**수행할 작업:**
아래 목록 전체를 다시 쓰되 "Datenschutz"를 "Privatsphäre"로 바꾸고 나머지는 그대로 두세요.

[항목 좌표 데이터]
════
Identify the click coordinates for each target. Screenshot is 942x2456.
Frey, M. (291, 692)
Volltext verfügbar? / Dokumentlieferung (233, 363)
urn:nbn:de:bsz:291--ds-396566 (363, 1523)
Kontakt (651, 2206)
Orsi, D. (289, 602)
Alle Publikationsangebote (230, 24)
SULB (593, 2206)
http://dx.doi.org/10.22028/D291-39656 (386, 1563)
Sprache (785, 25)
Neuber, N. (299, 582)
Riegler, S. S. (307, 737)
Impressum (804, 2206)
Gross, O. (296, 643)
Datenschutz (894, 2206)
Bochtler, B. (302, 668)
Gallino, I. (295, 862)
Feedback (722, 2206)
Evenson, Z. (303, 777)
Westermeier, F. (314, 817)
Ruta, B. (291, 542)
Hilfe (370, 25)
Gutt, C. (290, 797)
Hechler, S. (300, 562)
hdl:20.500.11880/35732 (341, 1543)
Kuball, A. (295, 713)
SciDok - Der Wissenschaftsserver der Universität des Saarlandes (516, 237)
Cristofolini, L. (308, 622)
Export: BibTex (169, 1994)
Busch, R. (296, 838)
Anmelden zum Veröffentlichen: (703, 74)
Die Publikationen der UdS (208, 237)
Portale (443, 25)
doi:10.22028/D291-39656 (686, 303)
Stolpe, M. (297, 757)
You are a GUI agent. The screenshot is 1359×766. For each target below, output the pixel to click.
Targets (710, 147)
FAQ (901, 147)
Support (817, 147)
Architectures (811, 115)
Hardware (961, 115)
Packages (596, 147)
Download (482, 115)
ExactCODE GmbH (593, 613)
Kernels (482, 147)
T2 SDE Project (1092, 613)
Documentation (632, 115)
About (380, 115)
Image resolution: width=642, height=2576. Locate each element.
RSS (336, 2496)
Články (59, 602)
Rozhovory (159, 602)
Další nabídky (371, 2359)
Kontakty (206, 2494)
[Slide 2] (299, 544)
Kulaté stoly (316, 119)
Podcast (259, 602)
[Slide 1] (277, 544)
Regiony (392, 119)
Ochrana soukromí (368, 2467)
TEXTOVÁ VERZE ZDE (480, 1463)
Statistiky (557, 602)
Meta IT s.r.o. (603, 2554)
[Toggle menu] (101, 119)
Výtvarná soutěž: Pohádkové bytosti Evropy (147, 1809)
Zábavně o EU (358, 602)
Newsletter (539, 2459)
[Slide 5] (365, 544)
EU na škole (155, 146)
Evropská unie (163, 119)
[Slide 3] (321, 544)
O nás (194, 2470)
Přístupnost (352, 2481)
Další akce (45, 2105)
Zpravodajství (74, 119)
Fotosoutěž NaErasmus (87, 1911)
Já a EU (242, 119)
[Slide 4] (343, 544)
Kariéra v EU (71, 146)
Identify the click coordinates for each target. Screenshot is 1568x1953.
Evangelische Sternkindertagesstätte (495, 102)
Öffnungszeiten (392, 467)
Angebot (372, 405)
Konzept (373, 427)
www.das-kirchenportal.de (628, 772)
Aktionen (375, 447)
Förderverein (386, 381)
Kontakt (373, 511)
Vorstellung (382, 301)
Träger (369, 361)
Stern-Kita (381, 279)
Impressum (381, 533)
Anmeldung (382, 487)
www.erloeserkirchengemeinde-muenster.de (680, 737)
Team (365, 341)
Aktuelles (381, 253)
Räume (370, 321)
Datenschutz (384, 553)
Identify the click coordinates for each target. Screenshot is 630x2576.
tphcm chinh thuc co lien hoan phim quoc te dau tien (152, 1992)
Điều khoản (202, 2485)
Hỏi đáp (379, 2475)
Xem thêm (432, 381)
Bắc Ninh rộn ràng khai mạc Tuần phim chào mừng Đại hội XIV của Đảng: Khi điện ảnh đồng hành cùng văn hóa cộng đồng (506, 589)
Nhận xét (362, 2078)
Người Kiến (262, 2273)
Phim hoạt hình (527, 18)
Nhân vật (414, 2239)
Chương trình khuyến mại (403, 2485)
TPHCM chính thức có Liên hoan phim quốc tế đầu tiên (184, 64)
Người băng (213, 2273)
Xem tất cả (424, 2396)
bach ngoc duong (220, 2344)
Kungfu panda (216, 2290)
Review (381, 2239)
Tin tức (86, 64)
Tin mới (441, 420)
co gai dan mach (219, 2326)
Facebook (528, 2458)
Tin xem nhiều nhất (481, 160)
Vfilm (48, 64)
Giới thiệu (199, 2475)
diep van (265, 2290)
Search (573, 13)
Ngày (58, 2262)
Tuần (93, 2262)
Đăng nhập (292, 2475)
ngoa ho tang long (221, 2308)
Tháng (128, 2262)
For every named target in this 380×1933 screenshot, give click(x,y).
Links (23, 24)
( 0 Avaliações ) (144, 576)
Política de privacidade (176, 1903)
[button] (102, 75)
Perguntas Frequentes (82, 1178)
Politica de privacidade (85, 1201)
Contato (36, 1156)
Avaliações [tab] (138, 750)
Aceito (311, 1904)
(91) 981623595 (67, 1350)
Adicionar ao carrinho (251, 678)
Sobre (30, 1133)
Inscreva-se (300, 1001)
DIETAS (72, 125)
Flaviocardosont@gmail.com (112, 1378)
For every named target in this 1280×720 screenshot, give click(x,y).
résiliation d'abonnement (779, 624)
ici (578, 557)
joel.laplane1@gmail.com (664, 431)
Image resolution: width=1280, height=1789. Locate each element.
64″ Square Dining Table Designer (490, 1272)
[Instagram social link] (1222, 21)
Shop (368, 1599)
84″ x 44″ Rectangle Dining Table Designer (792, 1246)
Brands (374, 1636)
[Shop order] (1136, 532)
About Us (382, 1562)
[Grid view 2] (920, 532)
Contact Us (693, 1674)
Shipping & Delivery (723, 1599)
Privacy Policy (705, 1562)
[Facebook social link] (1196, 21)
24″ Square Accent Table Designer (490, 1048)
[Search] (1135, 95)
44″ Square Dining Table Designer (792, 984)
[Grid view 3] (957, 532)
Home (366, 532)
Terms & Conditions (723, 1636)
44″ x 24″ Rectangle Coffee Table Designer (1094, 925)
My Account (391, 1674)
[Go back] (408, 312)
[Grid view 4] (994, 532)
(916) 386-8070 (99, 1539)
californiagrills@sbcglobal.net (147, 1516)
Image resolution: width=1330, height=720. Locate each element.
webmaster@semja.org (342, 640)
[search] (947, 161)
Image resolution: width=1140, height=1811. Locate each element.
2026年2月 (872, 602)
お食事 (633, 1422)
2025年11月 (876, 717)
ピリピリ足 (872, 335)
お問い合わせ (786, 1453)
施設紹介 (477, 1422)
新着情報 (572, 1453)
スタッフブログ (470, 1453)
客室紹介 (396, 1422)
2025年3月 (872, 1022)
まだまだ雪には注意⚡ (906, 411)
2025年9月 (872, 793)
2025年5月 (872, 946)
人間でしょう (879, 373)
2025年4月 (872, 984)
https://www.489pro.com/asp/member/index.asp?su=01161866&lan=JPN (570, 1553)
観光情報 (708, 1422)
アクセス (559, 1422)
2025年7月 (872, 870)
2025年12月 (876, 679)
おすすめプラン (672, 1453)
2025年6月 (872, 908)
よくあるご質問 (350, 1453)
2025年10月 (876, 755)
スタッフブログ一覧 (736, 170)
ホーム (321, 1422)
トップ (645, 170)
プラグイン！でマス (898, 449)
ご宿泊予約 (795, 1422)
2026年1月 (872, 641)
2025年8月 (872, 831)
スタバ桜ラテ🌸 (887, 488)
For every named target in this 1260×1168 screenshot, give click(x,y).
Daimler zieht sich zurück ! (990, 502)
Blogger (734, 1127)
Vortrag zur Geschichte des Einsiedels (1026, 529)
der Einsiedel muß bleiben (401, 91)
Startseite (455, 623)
════
**작업 결과물:**
Identify the click coordinates for each target. Screenshot is 942x2456.
Frey, M. (291, 692)
Volltext verfügbar? / Dokumentlieferung (233, 363)
urn:nbn:de:bsz:291--ds-396566 (363, 1523)
Kontakt (651, 2206)
Orsi, D. (289, 602)
Alle Publikationsangebote (230, 24)
SULB (593, 2206)
http://dx.doi.org/10.22028/D291-39656 (386, 1563)
Sprache (785, 25)
Neuber, N. (299, 582)
Riegler, S. S. (307, 737)
Impressum (804, 2206)
Gross, O. (296, 643)
Privatsphäre (894, 2206)
Bochtler, B. (302, 668)
Gallino, I. (295, 862)
Feedback (722, 2206)
Evenson, Z. (303, 777)
Westermeier, F. (314, 817)
Ruta, B. (291, 542)
Hilfe (370, 25)
Gutt, C. (290, 797)
Hechler, S. (300, 562)
hdl:20.500.11880/35732 (341, 1543)
Kuball, A. (295, 713)
SciDok - Der Wissenschaftsserver der Universität des Saarlandes (516, 237)
Cristofolini, L. (308, 622)
Export: BibTex (169, 1994)
Busch, R. (296, 838)
Anmelden zum Veröffentlichen: (703, 74)
Die Publikationen der UdS (208, 237)
Portale (443, 25)
doi:10.22028/D291-39656 (686, 303)
Stolpe, M. (297, 757)
You are a GUI agent. The screenshot is 1359×766. For each target below, output the pixel to click.
Targets (710, 147)
FAQ (901, 147)
Support (817, 147)
Architectures (811, 115)
Hardware (961, 115)
Packages (596, 147)
Download (482, 115)
ExactCODE GmbH (593, 613)
Kernels (482, 147)
T2 SDE Project (1092, 613)
Documentation (632, 115)
About (380, 115)
Image resolution: width=642, height=2576. Locate each element.
RSS (336, 2496)
Články (59, 602)
Rozhovory (159, 602)
Další nabídky (371, 2359)
Kontakty (206, 2494)
[Slide 2] (299, 544)
Kulaté stoly (316, 119)
Podcast (259, 602)
[Slide 1] (277, 544)
Regiony (392, 119)
Ochrana soukromí (368, 2467)
TEXTOVÁ VERZE ZDE (480, 1463)
Statistiky (557, 602)
Meta IT s.r.o. (603, 2554)
[Toggle menu] (101, 119)
Výtvarná soutěž: Pohádkové bytosti Evropy (147, 1809)
Zábavně o EU (358, 602)
Newsletter (539, 2459)
[Slide 5] (365, 544)
EU na škole (155, 146)
Evropská unie (163, 119)
[Slide 3] (321, 544)
O nás (194, 2470)
Přístupnost (352, 2481)
Další akce (45, 2105)
Zpravodajství (74, 119)
Fotosoutěž NaErasmus (87, 1911)
Já a EU (242, 119)
[Slide 4] (343, 544)
Kariéra v EU (71, 146)
Identify the click coordinates for each target. Screenshot is 1568x1953.
Evangelische Sternkindertagesstätte (495, 102)
Öffnungszeiten (392, 467)
Angebot (372, 405)
Konzept (373, 427)
www.das-kirchenportal.de (628, 772)
Aktionen (375, 447)
Förderverein (386, 381)
Kontakt (373, 511)
Vorstellung (382, 301)
Träger (369, 361)
Stern-Kita (381, 279)
Impressum (381, 533)
Anmeldung (382, 487)
www.erloeserkirchengemeinde-muenster.de (680, 737)
Team (365, 341)
Aktuelles (381, 253)
Räume (370, 321)
Privatsphäre (384, 553)
Identify the click coordinates for each target. Screenshot is 630x2576.
tphcm chinh thuc co lien hoan phim quoc te dau tien (152, 1992)
Điều khoản (202, 2485)
Hỏi đáp (379, 2475)
Xem thêm (432, 381)
Bắc Ninh rộn ràng khai mạc Tuần phim chào mừng Đại hội XIV của Đảng: Khi điện ảnh đồng hành cùng văn hóa cộng đồng (506, 589)
Nhận xét (362, 2078)
Người Kiến (262, 2273)
Phim hoạt hình (527, 18)
Nhân vật (414, 2239)
Chương trình khuyến mại (403, 2485)
TPHCM chính thức có Liên hoan phim quốc tế đầu tiên (184, 64)
Người băng (213, 2273)
Xem tất cả (424, 2396)
bach ngoc duong (220, 2344)
Kungfu panda (216, 2290)
Review (381, 2239)
Tin tức (86, 64)
Tin mới (441, 420)
co gai dan mach (219, 2326)
Facebook (528, 2458)
Tin xem nhiều nhất (481, 160)
Vfilm (48, 64)
Giới thiệu (199, 2475)
diep van (265, 2290)
Search (573, 13)
Ngày (58, 2262)
Tuần (93, 2262)
Đăng nhập (292, 2475)
ngoa ho tang long (221, 2308)
Tháng (128, 2262)
For every named target in this 380×1933 screenshot, give click(x,y).
Links (23, 24)
( 0 Avaliações ) (144, 576)
Política de privacidade (176, 1903)
[button] (102, 75)
Perguntas Frequentes (82, 1178)
Politica de privacidade (85, 1201)
Contato (36, 1156)
Avaliações [tab] (138, 750)
Aceito (311, 1904)
(91) 981623595 (67, 1350)
Adicionar ao carrinho (251, 678)
Sobre (30, 1133)
Inscreva-se (300, 1001)
DIETAS (72, 125)
Flaviocardosont@gmail.com (112, 1378)
For every named target in this 1280×720 screenshot, give click(x,y).
résiliation d'abonnement (779, 624)
ici (578, 557)
joel.laplane1@gmail.com (664, 431)
Image resolution: width=1280, height=1789. Locate each element.
64″ Square Dining Table Designer (490, 1272)
[Instagram social link] (1222, 21)
Shop (368, 1599)
84″ x 44″ Rectangle Dining Table Designer (792, 1246)
Brands (374, 1636)
[Shop order] (1136, 532)
About Us (382, 1562)
[Grid view 2] (920, 532)
Contact Us (693, 1674)
Shipping & Delivery (723, 1599)
Privacy Policy (705, 1562)
[Facebook social link] (1196, 21)
24″ Square Accent Table Designer (490, 1048)
[Search] (1135, 95)
44″ Square Dining Table Designer (792, 984)
[Grid view 3] (957, 532)
Home (366, 532)
Terms & Conditions (723, 1636)
44″ x 24″ Rectangle Coffee Table Designer (1094, 925)
My Account (391, 1674)
[Go back] (408, 312)
[Grid view 4] (994, 532)
(916) 386-8070 (99, 1539)
californiagrills@sbcglobal.net (147, 1516)
Image resolution: width=1330, height=720. Locate each element.
webmaster@semja.org (342, 640)
[search] (947, 161)
Image resolution: width=1140, height=1811. Locate each element.
2026年2月 (872, 602)
お食事 (633, 1422)
2025年11月 (876, 717)
ピリピリ足 (872, 335)
お問い合わせ (786, 1453)
施設紹介 (477, 1422)
新着情報 (572, 1453)
スタッフブログ (470, 1453)
客室紹介 (396, 1422)
2025年3月 (872, 1022)
まだまだ雪には注意⚡ (906, 411)
2025年9月 (872, 793)
2025年5月 (872, 946)
人間でしょう (879, 373)
2025年4月 (872, 984)
https://www.489pro.com/asp/member/index.asp?su=01161866&lan=JPN (570, 1553)
観光情報 (708, 1422)
アクセス (559, 1422)
2025年7月 (872, 870)
2025年12月 (876, 679)
おすすめプラン (672, 1453)
2025年6月 (872, 908)
よくあるご質問 (350, 1453)
2025年10月 (876, 755)
スタッフブログ一覧 (736, 170)
ホーム (321, 1422)
トップ (645, 170)
プラグイン！でマス (898, 449)
ご宿泊予約 (795, 1422)
2026年1月 (872, 641)
2025年8月 (872, 831)
スタバ桜ラテ🌸 (887, 488)
For every named target in this 1260×1168 screenshot, give click(x,y).
Daimler zieht sich zurück ! (990, 502)
Blogger (734, 1127)
Vortrag zur Geschichte des Einsiedels (1026, 529)
der Einsiedel muß bleiben (401, 91)
Startseite (455, 623)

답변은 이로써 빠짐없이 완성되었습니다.